Gaddafi reacts to NATO plan to fund rebels
May 07, 2011 00:00:00
TRIPOLI, May 6 (AFP): Muammar Gaddafi's regime reacted angrily Friday to a NATO-led decision to provide funding to the three-month-old rebellion against his rule in Libya, describing as "piracy" plans to tap its assets frozen abroad.
The fund, set up at a meeting of the International Contact Group on Libya in Rome on Thursday, is intended to provide an emergency lifeline to the rebels, whose provisional administration has no source of financing to replace receipts from oil exports which have come to a virtual halt.
It will initially receive international donations, while blocked assets-estimated to be worth $60 billion (40 billion euros) in Europe and the United States-will be used to finance it at a later date.
Italian Foreign Minister Franco Frattini, whose government hosted the meeting, said $250 million was already available in immediate humanitarian aid.
Wealthy Gulf states Kuwait and Qatar have pledged to be major donors.
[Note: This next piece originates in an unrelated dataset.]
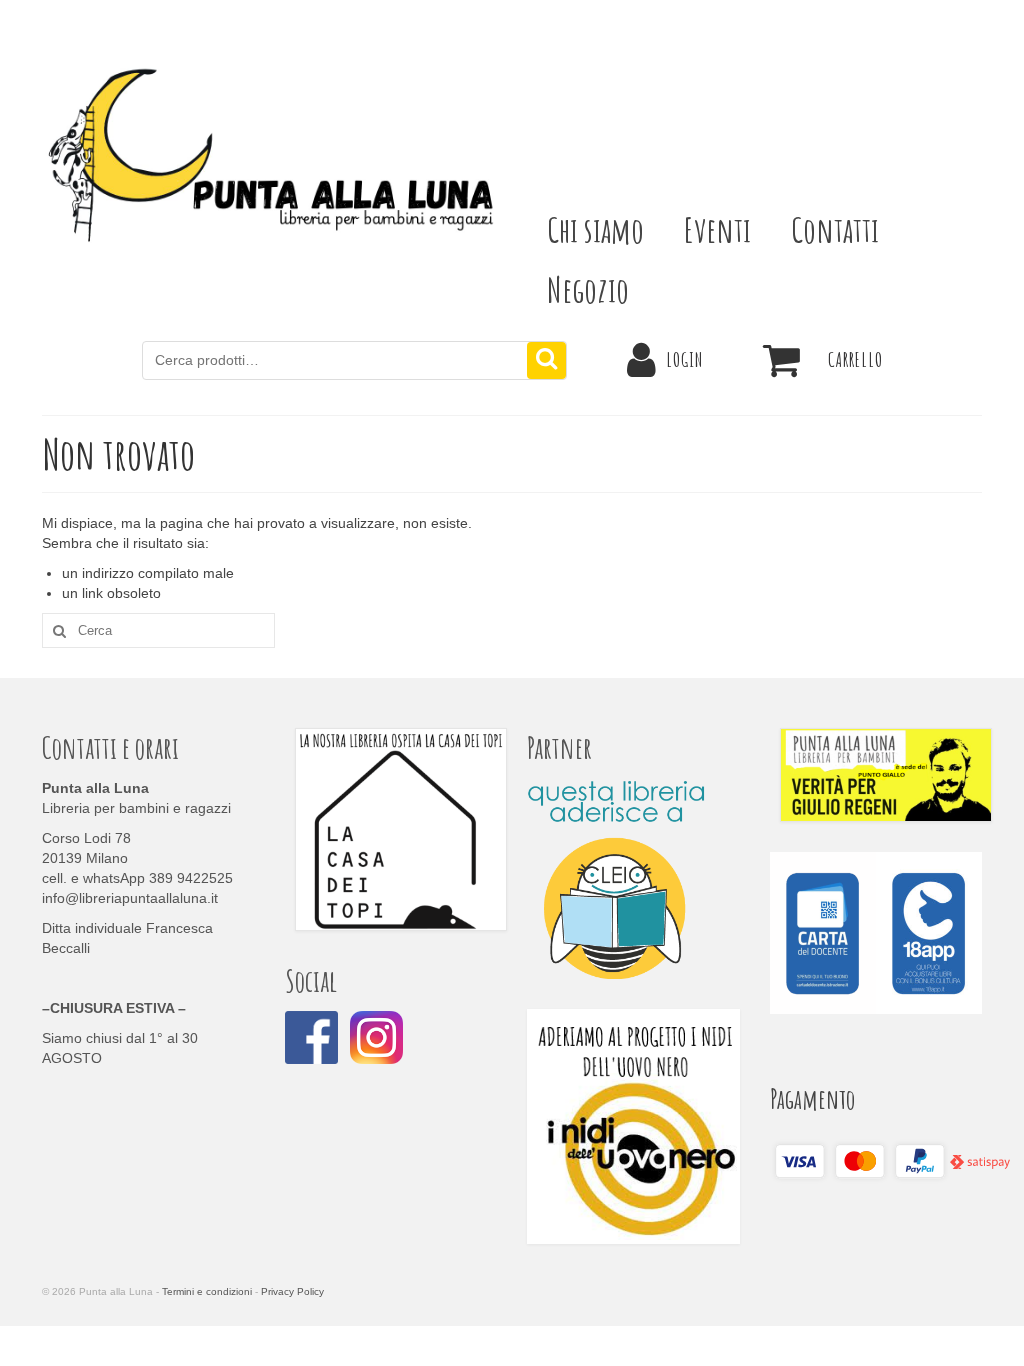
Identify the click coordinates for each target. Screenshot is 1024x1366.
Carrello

The funds being made available are far less than the figure of up to $3 billion dollars that had been sought by the rebels but their leader Mahmud Jibril said: "It's a good start."
French Foreign Minister Alain Juppe said the new fund-to be managed alternately by France and Italy, the two European governments which have recognised the rebel administration-could be up and running "within weeks."